Step-by-step explanation:
Definition:
In systems of linear equations with two variables, the substitution method involves using the values of one equation into the other equation to solve for the value of one of the variables. Then, we substitute the value of that one variable into either one of the equations to solve for the value of the other variable. The goal is to solve for the solution to the given system.
Example:
I will demonstrate how the substitution method works.
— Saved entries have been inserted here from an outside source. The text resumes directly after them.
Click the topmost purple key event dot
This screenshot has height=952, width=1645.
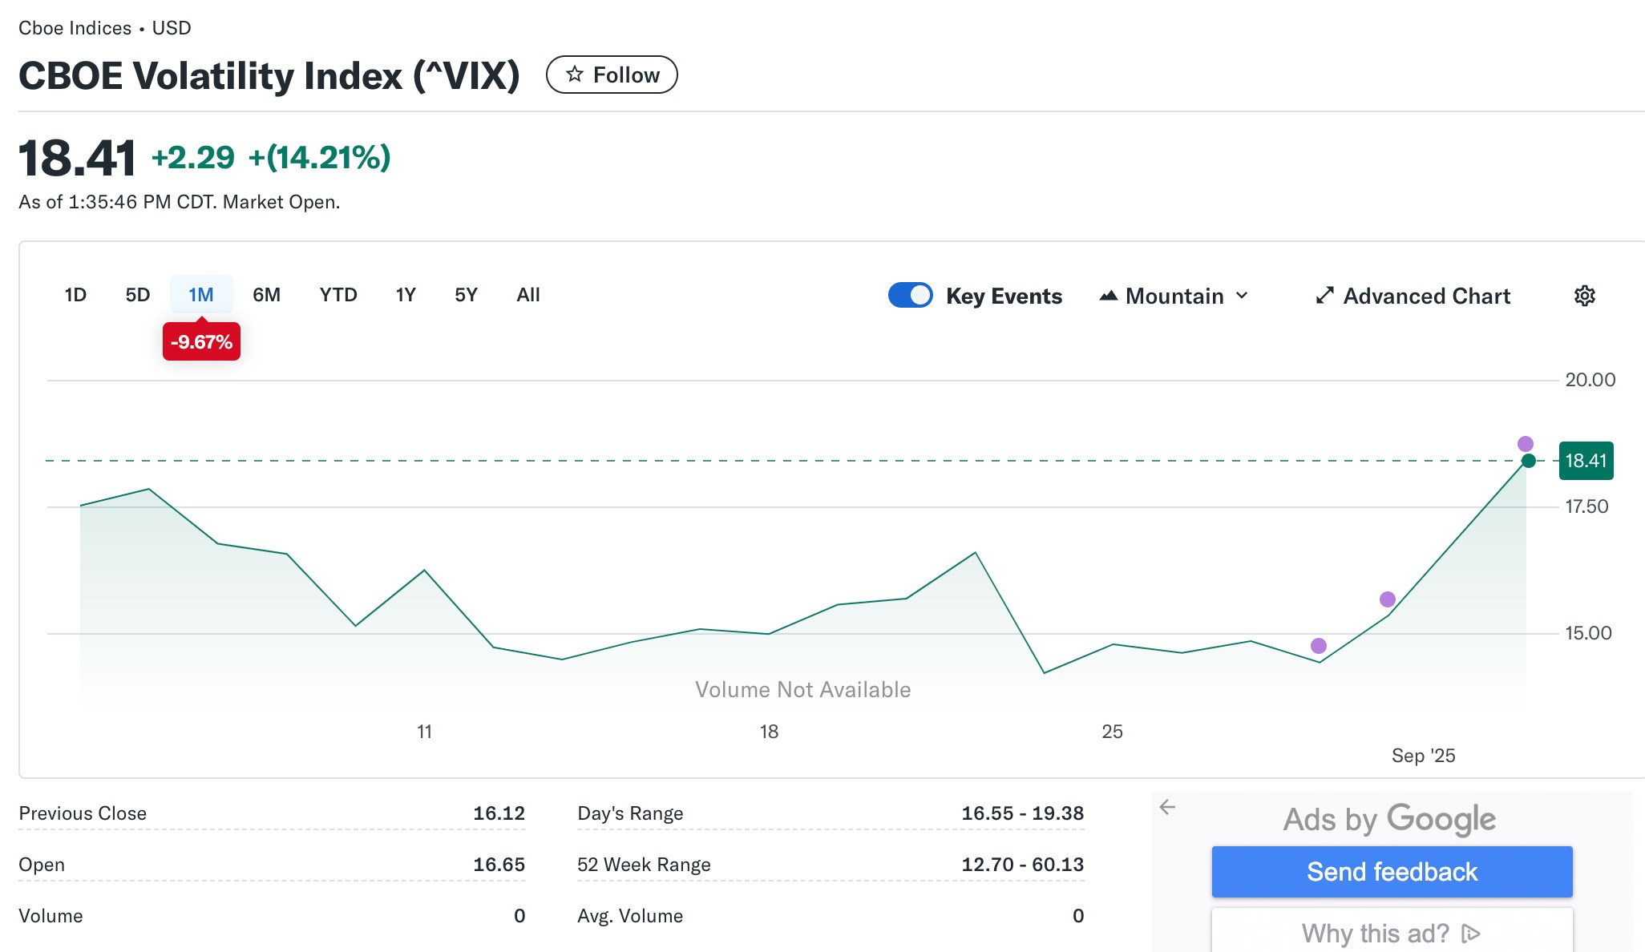tap(1525, 444)
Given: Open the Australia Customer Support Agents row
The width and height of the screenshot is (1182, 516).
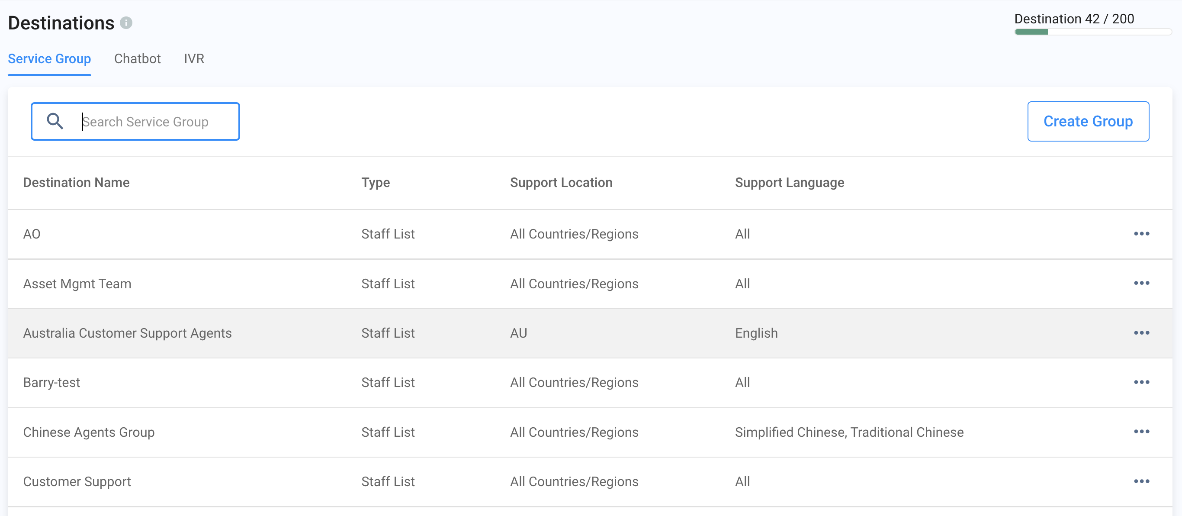Looking at the screenshot, I should (x=127, y=333).
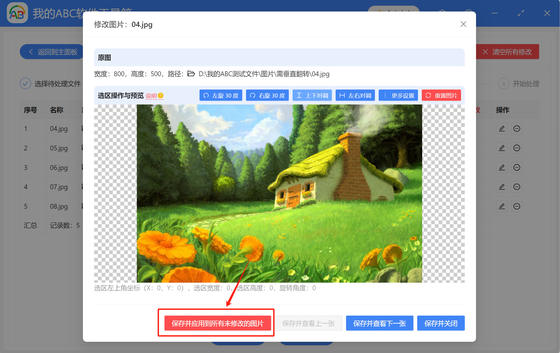Click 保存并查看下一张 button

pyautogui.click(x=379, y=323)
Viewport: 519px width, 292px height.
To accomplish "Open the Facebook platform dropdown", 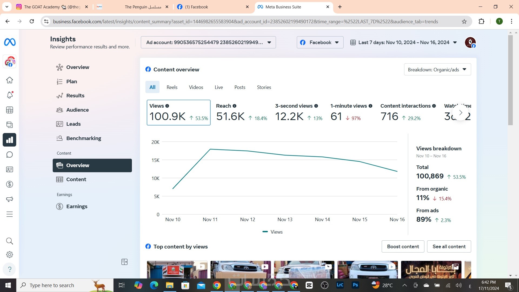I will (x=320, y=42).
Suppose we have the following systems of linear equations with two variables:
Equation 1: 3x + 2y = 11
Equation 2: -x + y = 3
Staring with Equation 2, we must add x to both sides of the equation to isolate y:
Equation 2: -x + y = 3
-x + x + y = x + 3
y = x + 3
Next, substitute the value of y in Equation 2 (from the previous step), and substitute its value into Equation 1 to solve for x:
Equation 1: 3x + 2y = 11
Substitute y = x + 3 into Equation 1:
3x + 2(x + 3) = 11
Distribute 2 into the parenthesis:
3x + 2x + 6 = 11
Combine like terms:
5x + 6 = 11
Subtract 6 from both sides:
5x + 6 - 6 = 11 - 6
5x = 5
Divide both sides by 5 to solve for x:
[tex]\displaystyle\mathsf{\frac{5x}{5}=\:\frac{5}{5}}[/tex]
x = 1
Substitute the value of x into Equation 2 to solve for y:
Equation 2: -x + y = 3
-1 + y = 3
Add 1 to both sides to isolate y:
-1 + 1 + y = 3 + 1
y = 4
Therefore, the solution to the given systems of linear equations is x = 1, y = 4, or (1, 4).
Verify:
In order to verify whether we have the correct solution to the given system, substitute the values for x and y into both equations:
Equation 1: 3x + 2y = 11
3( 1 ) + 2(4) = 11
3 + 8 = 11
11 = 11 (True statement).
Equation 2: -x + y = 3
-( 1 ) + 4 = 3
-1 + 4 = 3
3 = 3 (True statement).